New copper(II) complexes containing tryptophan based Schiff bases as promising antiproliferative agents on breast cancer cells

Gültekin B., İnci Özbağcı D., Aydın İ., Aydın R., Arı F., Zorlu Y.

JOURNAL OF MOLECULAR STRUCTURE, vol.1301, 2024 (SCI-Expanded) identifier identifier

  • Publication Type: Article / Article
  • Volume: 1301
  • Publication Date: 2024
  • Doi Number: 10.1016/j.molstruc.2023.137273
  • Journal Indexes: Science Citation Index Expanded (SCI-EXPANDED), Scopus, Academic Search Premier, Chemical Abstracts Core, Chimica, Compendex, INSPEC
  • Bursa Uludag University Affiliated: Yes


Three new copper(II) complexes, [Cu(5-ClSal-Trp)(H2O)2] (1), [Cu(5-ClSal-Trp)(phen)] & sdot;C2H5OH (2) and [Cu (3,5-ClSal-Trp)(phen)] (3) (5-ClSal-Trp: Schiff base derived from 5-chlorosalicylaldehyde and L-tryptophan, 3,5-ClSal-Trp: Schiff base derived from 3,5-dichlorosalicylaldehyde and L-tryptophan, phen: 1,10-phenanthroline), have been synthesized and characterized by electronic absorption spectroscopy, CHN analysis, FTIR, ESI-MS and XRD techniques. Interaction of the complexes 1-3 with biomolecules {calf thymus DNA (CT-DNA) and bovine serum albumin (BSA)} has been investigated by electronic absorption and fluorescence spectroscopy. The results show that the complexes 1-3 can bind to CT-DNA via a moderate intercalation mode. Moreover, the fluorescence quenching mechanism between the complexes 1-3 and BSA is a static quenching process. Radical scavenging activity studies reveal that the complexes 1-3 show a moderate activity. Antiproliferative effects of the complexes 1-3 on both breast cancer cells (MCF-7 and MDA-MB-231) and healthy breast epithelial cells (MCF-10A) were also investigated using the Sulforhodamine B (SRB) viability assay. The results demonstrated that the complexes 1-3 exhibited a more pronounced cytotoxic effect on cancer cells compared to normal breast epithelial cells.
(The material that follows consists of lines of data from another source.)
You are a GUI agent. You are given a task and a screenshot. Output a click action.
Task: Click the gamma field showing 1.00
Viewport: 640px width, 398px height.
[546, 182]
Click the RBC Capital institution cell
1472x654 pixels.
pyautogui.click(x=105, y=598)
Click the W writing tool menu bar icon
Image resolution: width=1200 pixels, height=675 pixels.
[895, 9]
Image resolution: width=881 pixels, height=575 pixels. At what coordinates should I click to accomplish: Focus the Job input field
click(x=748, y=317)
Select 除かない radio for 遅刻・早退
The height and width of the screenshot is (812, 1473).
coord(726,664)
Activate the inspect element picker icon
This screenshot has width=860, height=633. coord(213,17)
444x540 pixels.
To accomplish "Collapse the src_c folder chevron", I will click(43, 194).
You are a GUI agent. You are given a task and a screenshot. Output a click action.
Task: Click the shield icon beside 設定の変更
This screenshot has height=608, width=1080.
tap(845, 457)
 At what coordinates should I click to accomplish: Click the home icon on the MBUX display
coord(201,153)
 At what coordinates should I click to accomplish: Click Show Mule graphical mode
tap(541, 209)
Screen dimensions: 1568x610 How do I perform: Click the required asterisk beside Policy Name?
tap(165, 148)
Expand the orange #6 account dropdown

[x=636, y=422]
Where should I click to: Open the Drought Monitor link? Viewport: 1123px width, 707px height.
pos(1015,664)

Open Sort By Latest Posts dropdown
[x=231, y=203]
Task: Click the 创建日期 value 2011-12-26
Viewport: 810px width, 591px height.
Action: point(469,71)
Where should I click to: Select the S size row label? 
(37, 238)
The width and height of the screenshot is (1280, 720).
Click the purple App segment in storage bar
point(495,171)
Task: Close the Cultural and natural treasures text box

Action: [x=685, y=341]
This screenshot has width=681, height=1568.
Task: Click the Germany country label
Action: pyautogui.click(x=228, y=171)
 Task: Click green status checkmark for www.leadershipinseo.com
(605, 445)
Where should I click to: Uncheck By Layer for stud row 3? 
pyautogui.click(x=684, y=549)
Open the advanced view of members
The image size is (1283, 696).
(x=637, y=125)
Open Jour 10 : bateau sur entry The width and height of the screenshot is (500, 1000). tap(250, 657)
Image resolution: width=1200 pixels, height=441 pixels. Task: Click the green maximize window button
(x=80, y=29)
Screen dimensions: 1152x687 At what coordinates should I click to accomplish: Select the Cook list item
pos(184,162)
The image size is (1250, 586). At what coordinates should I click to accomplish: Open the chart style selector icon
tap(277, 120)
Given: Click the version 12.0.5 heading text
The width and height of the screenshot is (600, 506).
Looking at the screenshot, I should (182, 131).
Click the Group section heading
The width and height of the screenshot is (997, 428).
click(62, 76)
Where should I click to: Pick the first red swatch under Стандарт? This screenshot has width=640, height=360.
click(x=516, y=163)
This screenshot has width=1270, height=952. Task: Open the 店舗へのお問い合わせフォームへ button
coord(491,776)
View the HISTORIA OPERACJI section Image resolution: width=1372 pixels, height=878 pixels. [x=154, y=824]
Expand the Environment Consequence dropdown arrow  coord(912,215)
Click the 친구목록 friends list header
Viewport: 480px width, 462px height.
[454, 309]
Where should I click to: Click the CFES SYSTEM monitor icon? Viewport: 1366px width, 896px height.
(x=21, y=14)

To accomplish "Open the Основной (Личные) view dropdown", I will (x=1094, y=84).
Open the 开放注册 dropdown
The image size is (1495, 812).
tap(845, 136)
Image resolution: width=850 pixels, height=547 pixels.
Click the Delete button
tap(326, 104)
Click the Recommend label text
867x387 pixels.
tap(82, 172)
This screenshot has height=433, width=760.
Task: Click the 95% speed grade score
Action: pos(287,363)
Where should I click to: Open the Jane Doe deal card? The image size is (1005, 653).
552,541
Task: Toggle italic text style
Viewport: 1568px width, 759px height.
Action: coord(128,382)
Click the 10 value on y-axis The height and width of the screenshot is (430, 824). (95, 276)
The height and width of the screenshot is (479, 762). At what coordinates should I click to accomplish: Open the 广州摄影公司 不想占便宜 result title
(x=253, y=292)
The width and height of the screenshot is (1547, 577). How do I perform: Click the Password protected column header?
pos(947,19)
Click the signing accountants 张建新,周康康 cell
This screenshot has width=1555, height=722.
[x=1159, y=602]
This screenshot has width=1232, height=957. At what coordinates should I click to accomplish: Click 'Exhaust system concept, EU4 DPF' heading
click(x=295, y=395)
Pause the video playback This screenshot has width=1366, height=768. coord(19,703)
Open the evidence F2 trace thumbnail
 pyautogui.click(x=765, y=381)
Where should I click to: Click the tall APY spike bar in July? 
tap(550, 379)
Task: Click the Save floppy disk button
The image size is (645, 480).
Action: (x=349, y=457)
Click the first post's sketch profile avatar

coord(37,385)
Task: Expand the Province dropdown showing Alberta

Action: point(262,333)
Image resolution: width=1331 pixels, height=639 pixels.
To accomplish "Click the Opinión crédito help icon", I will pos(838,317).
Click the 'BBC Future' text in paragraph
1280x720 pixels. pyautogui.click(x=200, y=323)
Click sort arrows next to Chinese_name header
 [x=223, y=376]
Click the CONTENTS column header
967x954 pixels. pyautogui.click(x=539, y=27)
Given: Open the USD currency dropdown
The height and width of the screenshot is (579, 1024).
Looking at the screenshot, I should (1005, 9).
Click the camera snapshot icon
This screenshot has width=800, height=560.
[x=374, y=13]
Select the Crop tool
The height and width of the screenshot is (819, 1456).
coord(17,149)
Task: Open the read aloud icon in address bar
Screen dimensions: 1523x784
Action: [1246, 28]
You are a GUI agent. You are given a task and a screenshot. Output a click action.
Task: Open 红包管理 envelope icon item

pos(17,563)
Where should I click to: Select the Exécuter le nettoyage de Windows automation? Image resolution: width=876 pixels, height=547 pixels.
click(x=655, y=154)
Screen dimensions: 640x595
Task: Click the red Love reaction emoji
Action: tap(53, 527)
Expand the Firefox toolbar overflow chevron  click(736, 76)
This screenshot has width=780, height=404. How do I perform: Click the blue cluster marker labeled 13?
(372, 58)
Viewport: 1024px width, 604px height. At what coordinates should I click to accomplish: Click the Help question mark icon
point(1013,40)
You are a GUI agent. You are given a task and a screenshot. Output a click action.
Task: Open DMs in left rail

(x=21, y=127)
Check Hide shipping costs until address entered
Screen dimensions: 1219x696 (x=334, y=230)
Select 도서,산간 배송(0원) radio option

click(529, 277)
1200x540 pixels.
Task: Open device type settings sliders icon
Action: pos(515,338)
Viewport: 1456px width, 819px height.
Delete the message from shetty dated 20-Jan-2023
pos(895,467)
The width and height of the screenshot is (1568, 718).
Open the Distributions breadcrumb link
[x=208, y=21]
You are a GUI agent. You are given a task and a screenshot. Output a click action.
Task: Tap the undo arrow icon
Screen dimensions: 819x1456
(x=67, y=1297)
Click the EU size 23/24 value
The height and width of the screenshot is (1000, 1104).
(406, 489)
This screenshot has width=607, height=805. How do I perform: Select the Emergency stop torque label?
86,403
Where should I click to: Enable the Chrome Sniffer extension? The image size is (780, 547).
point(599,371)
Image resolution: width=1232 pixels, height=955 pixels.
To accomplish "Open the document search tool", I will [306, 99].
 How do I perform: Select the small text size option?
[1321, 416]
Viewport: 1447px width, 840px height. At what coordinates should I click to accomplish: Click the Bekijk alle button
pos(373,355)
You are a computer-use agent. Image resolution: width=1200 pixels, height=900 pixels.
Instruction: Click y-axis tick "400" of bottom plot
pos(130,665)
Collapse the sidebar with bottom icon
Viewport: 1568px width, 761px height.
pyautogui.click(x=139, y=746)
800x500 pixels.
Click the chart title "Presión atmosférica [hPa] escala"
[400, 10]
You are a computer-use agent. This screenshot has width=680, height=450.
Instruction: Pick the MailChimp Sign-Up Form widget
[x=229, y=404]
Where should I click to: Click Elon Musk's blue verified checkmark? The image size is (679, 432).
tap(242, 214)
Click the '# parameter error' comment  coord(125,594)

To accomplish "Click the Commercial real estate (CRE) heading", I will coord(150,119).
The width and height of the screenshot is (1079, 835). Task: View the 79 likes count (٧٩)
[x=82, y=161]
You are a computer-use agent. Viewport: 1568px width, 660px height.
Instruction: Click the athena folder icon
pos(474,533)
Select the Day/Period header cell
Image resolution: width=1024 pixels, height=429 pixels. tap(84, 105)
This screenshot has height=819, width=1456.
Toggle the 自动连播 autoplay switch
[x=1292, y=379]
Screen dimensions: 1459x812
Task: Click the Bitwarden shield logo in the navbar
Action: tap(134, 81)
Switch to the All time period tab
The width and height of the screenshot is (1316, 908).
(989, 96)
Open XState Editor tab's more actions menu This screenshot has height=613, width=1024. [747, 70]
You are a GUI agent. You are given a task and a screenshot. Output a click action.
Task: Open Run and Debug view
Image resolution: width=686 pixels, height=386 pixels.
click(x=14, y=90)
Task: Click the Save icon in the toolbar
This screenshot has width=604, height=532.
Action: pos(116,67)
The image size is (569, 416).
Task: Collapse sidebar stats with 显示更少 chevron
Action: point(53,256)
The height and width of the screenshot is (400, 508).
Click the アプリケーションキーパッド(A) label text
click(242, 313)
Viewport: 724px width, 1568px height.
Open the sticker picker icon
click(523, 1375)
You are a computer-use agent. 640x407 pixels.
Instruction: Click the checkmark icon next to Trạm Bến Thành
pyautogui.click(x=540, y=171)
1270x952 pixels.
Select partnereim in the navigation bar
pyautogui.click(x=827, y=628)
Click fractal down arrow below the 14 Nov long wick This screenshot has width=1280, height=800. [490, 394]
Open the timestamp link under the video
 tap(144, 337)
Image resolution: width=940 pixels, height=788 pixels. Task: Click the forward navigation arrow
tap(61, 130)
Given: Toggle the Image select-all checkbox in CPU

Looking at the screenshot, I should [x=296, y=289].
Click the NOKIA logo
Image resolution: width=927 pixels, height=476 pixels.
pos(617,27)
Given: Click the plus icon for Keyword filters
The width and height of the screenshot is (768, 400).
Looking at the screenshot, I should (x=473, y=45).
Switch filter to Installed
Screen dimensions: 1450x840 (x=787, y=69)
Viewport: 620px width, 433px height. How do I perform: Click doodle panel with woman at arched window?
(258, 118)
Among the complexes, the best cytotoxic activity was obtained for the complex 3 against both human breast cancer cell lines. Further analysis indicated that the complex 3 induced apoptosis, as evidenced by fluorescent staining, positive Annexin-V-FITC staining, and the involvement of caspase. Subsequent to the administration of the complex 3, an evaluation of intracellular reactive oxygen species (ROS) generation was conducted through the utilization of dihydroethidium (DHE) fluorescent staining.